Kini Widura telah berhasil menenangkan dirinya dari ketakjubannya. Meskipun demikian, kekagumannya kepada orang bertopeng itu menjadi bertambah-tambah. Katanya,
“Kiai, ternyata Kiai lebih pandai bermain dengan potongan-potongan besi daripada Ki Tambak Wedi”
“He?” orang bertopeng itu terkejut, “Apakah aku bermain-main dengan besi itu?”
“Kiai telah berhasil meluruskannya, “sahut Widura.
“Aku menjadi takjub ketika aku melihat Ki Tambak Wedi dengan tangannya berhasil melengkungkan potongan besi itu. Aku kagum akan kekuatan yang tersimpan di dalam tangannya. Tetapi kini, ternyata Kiai dapat pula berbuat demikian, bahkan lebih mentakjubkan lagi. Bukankah meluruskan besi itu lebih sulit dari melengkungkannya?”

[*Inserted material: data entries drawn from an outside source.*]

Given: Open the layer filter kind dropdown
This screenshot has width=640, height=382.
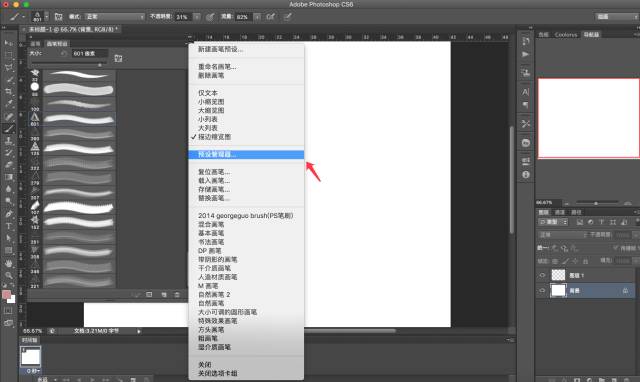Looking at the screenshot, I should click(x=553, y=222).
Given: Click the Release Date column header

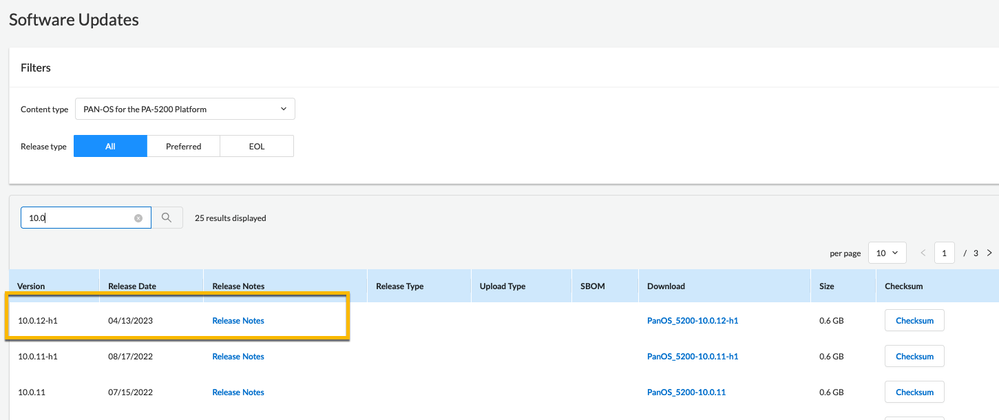Looking at the screenshot, I should [x=132, y=286].
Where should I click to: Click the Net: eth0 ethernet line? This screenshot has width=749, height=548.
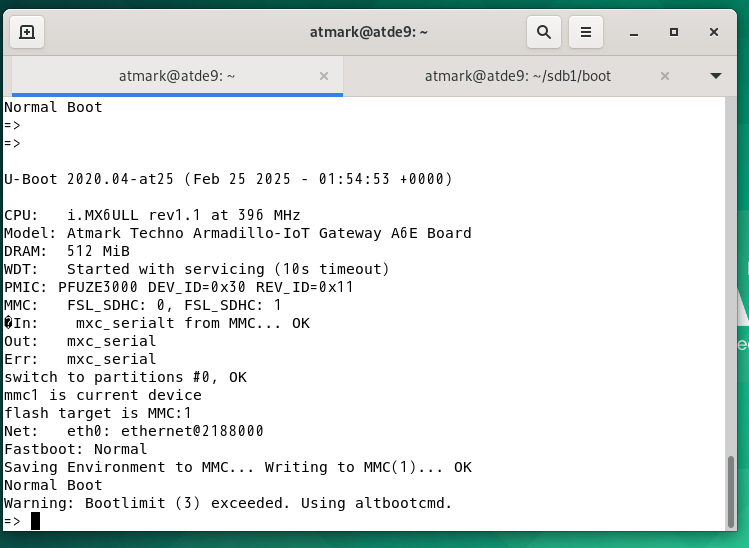tap(134, 431)
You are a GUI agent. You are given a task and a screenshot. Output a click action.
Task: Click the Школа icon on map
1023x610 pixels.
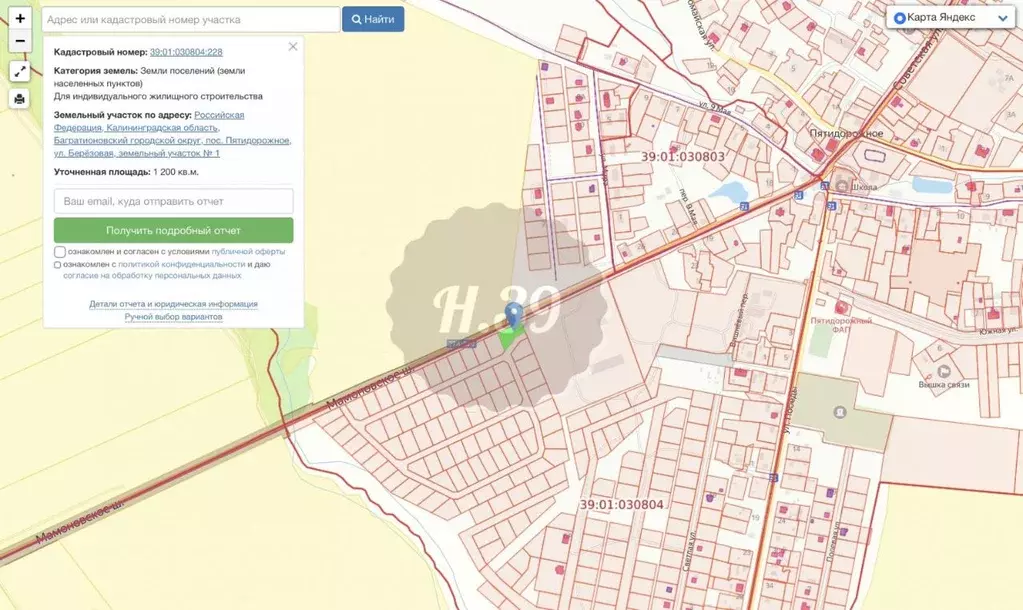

Terdengarlah kemudian Kiai Gringsing itu tertawa terkekeh-kekeh. Di antara derai tawanya itu terdengar ia berkata,
“Kau memuji aku Widura. Aku menjadi senang sekali karenanya. Apakah kau sudah kawin?”
Pertanyaan itu benar-benar tak diduganya. Karena itu Widura menjadi bingung, sehingga Kiai Gringsing itu mendesaknya,
“He Widura, apakah kau sudah kawin?”
“Sudah Kiai” jawab Widura.
“Sudah punya anak?”
“Sudah Kiai, seorang”
“Sayang” berkata orang bertopeng itu masih dalam derai tertawanya,
“Kalau belum, kau akan aku ambil untuk menantu meskipun aku tidak punya anak perempuan”

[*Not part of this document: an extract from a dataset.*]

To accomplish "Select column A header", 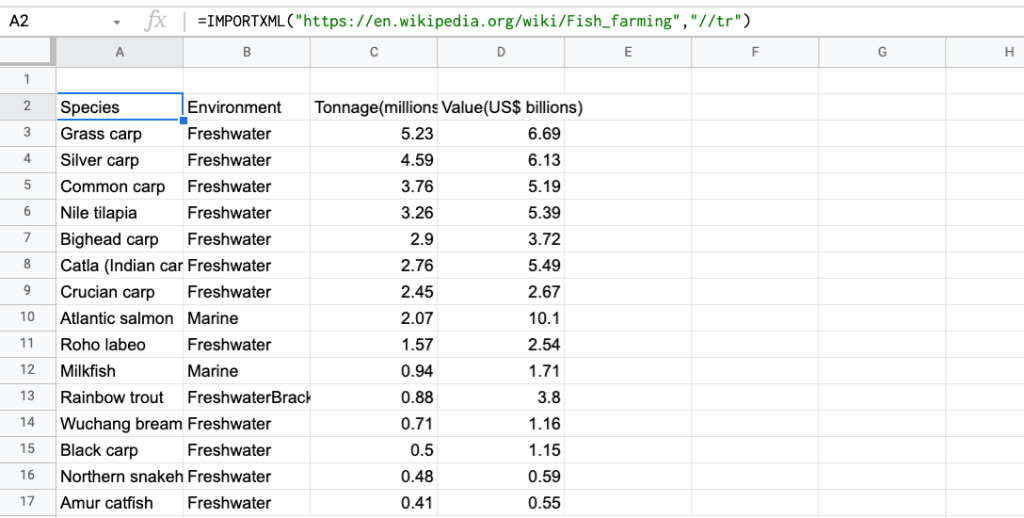I will coord(120,52).
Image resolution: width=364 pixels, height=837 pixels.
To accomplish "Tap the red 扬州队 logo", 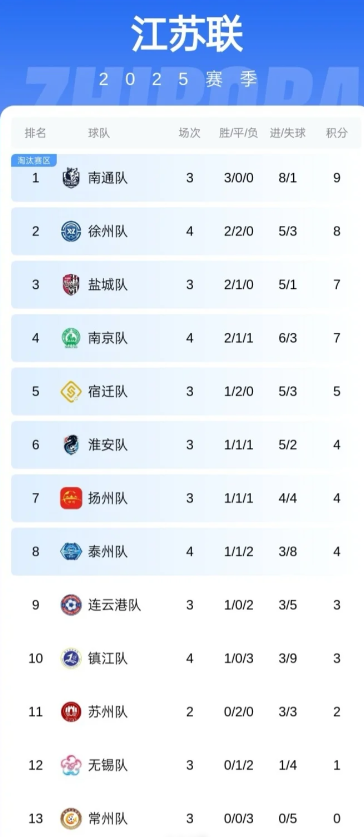I will 71,498.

Kembali Widura menarik nafas dalam-dalam sambil mengumpat di dalam hati. Namun ia berdiam diri. Dibiarkannya Kiai Gringsing berkata sekehendak hatinya. Namun ia masih dicengkam oleh kekaguman pada orang itu. Orang yang dengan suara lecutan yang dahsyat telah memperpanjang umurnya, dan dengan kedua tangannya, tanpa dilihatnya telah berhasil meluruskan besi yang melengkung itu.

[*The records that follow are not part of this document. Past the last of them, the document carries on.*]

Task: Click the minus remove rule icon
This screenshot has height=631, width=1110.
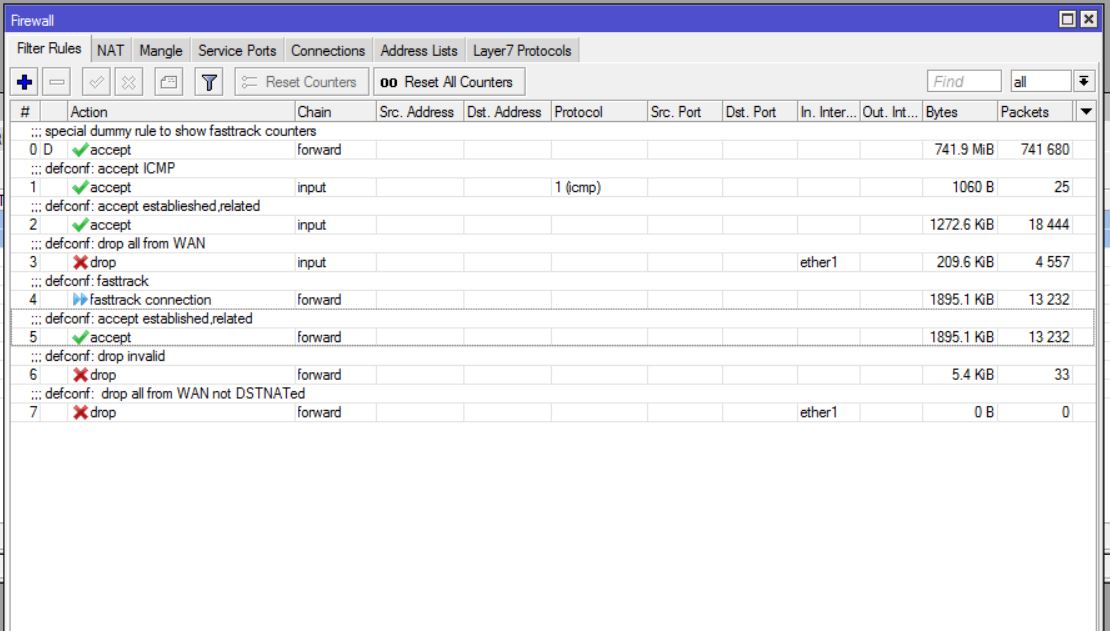Action: point(57,82)
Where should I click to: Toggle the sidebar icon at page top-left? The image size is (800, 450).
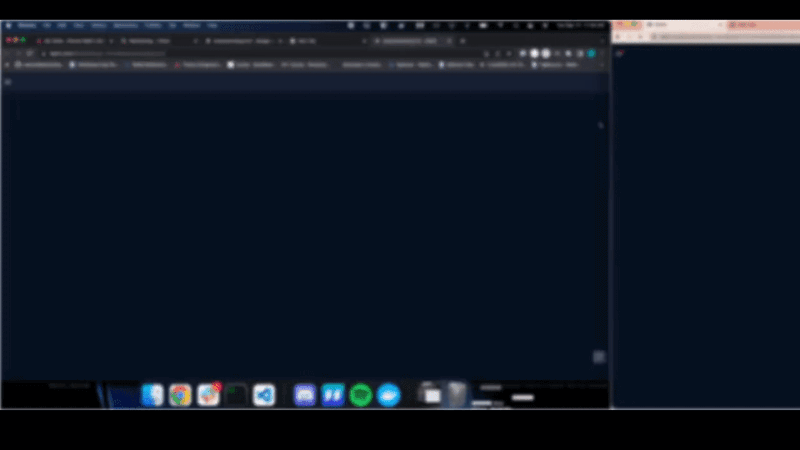[8, 82]
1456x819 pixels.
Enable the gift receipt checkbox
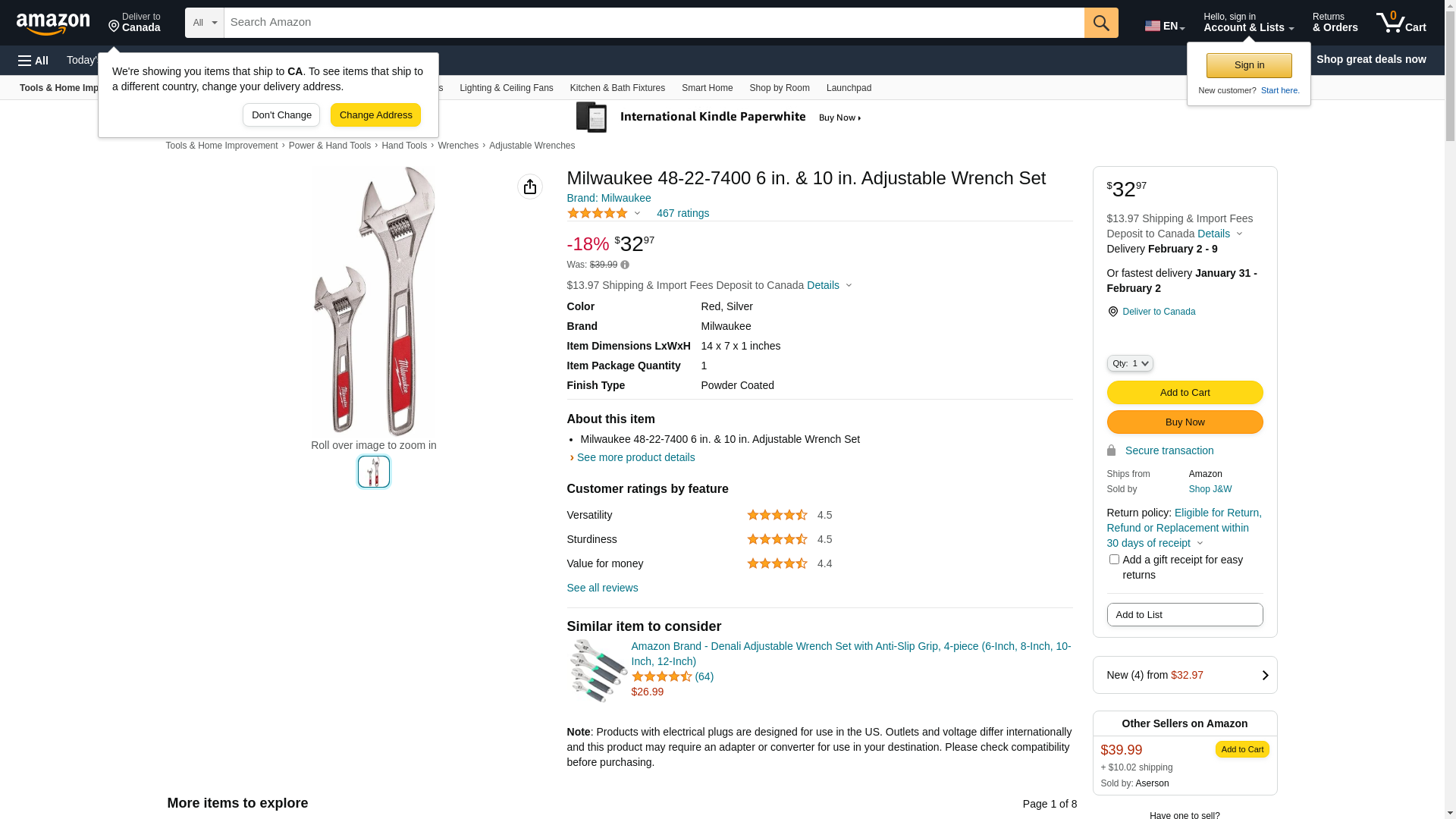coord(1114,560)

“Kalau demikian” katanya dalam hati,
“Apakah dugaan Ki Tambak Wedi tidak keliru? Ki Tambak Wedi menganggap bahwa tidak ada orang sakti selain dirinya di daerah ini. Bagaimanakah dengan orang bertopeng ini? Orang yang namanya sama sekali tak dikenal selain olehku dan Agung Sedayu”
Tetapi Widura kemudian terkejut ketika dikejauhan terdengar suara ayam jantan berkokok bersahut-sahutan. Ketika ia memandang ke timur, membayanglah warna-warna semburat merah di atas garis cakrawala.
“Hampir fajar” desisnya.
Kiai Gringsing itu pun menengadahkan wajahnya, kemudian katanya,
“Ya, hampir fajar. Aku harus segera kembali sebelum terang tanah. Orang akan menyangka aku sebagai penari topeng yang kesiangan”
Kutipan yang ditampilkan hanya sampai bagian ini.